The international campaign against the patent laws that let millions die from treatable illnesses has led to an anarchy in the pharmaceutical industry with governments passing laws to side-step international patents, and smaller companies manufacturing generic drugs.

The 6th International Congress on Drug Therapy in HIV Infection, held in Glasgow last November, heard evidence that a fixed dose combination pill of generic lamivudine, stavudine and nevirapine (Triomune) met bioequivalence criteria when compared with the branded drugs. There is speculation that Triomune could aid adherence by combining in one pill three drugs that in rich countries are made by separate companies.

Now the big players in the pharmaceutical industry are unpopular and they have rivals producing cheaper – and perhaps better – generics and so they risk missing out on business that will be paid for with the Global Fund’s billions. They are also losing control over their patents.

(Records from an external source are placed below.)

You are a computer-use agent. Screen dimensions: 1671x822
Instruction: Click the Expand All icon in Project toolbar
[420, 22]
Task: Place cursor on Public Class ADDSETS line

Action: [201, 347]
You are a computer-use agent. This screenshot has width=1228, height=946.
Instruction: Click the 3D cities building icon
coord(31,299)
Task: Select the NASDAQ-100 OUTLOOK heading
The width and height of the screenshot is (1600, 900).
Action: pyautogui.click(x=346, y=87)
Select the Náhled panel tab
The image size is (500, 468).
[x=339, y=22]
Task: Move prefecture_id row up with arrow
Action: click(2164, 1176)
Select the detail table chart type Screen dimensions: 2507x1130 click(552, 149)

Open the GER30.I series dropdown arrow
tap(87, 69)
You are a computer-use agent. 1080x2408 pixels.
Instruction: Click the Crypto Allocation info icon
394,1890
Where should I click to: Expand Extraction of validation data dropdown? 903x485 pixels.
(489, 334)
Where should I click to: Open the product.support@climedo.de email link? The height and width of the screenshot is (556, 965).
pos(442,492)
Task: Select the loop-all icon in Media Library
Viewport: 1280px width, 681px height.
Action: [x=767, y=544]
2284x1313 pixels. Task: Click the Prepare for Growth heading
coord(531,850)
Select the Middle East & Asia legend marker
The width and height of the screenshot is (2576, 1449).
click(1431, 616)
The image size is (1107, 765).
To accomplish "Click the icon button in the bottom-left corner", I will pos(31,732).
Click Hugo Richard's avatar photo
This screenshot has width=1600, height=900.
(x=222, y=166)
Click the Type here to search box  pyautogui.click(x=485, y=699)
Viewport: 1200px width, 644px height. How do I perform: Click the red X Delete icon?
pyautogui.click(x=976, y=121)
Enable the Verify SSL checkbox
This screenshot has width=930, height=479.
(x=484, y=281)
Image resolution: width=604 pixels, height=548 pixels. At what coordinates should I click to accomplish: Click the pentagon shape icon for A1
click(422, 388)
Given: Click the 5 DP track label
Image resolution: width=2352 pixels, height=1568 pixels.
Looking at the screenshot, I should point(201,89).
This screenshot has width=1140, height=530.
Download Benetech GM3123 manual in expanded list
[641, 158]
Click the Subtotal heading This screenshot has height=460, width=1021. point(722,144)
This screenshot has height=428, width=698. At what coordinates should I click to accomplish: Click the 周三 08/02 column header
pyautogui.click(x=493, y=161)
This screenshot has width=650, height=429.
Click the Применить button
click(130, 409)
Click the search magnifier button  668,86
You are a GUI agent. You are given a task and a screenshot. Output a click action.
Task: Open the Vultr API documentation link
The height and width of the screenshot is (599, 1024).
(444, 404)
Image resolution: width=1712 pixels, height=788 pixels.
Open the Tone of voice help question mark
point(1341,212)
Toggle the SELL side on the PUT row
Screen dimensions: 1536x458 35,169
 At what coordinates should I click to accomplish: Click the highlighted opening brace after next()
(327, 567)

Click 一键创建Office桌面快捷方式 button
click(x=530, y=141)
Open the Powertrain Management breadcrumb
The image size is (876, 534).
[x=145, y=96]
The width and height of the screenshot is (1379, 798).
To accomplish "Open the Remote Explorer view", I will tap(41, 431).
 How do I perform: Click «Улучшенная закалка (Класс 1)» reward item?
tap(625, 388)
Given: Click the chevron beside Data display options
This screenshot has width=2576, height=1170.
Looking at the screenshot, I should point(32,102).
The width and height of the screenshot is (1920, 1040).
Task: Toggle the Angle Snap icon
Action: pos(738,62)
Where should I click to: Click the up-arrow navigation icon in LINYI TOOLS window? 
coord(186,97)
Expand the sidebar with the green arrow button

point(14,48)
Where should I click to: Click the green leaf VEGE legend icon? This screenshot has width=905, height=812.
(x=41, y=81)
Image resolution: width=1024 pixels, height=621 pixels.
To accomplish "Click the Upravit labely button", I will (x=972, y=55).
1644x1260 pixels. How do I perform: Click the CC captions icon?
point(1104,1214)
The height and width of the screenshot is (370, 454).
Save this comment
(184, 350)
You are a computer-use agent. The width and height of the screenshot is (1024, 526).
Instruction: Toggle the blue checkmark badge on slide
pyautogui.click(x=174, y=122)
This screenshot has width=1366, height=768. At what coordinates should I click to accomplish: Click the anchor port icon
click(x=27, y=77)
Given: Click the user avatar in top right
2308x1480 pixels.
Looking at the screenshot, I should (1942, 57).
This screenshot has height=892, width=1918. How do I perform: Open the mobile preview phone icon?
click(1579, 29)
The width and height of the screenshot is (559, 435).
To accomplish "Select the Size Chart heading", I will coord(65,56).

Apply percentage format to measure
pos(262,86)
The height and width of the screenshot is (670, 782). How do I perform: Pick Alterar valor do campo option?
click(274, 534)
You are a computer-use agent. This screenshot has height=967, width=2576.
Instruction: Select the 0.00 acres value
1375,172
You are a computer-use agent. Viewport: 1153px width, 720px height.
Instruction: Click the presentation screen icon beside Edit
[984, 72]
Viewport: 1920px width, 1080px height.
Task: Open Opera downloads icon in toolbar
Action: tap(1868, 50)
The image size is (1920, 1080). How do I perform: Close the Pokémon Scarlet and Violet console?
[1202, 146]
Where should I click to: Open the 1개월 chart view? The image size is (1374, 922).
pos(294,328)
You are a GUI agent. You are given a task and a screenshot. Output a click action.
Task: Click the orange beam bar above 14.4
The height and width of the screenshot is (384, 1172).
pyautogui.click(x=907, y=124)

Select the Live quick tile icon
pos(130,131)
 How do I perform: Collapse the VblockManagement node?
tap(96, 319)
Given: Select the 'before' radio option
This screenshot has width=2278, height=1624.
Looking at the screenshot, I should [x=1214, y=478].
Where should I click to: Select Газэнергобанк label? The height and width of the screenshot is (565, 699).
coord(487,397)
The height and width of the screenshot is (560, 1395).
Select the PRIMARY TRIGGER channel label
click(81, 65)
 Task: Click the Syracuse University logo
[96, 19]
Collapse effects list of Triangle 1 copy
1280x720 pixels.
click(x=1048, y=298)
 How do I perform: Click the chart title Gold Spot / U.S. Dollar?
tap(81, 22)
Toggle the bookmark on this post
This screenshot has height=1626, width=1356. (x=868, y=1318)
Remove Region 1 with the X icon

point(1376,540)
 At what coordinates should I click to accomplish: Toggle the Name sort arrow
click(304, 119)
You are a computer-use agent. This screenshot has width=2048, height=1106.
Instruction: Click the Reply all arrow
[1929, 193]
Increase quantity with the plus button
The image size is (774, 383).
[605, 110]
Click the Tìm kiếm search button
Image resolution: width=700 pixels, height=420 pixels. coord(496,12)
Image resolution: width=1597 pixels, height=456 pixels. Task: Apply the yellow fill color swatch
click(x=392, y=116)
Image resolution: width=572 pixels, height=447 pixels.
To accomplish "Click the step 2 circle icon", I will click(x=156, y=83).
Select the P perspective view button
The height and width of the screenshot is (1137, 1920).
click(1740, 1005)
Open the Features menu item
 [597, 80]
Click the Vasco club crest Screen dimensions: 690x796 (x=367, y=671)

These developments have shaken the multi-billion dollar, multi-national companies to the point where institutional investors fear for their share values. And nothing speaks louder to a multi-national company than share price, and no one speaks to them with more force than do institutional investors. This campaign is far from won; there are still millions of people untreated. But now we know that if a pharmaceutical company feels it is in its self-interest it can slash drug prices in poor countries.

Pressure is beginning to bring results. Now, the World Trade Organisation must act to liberalise the patent rules, and the governments of rich countries must fork out for the Global Fund.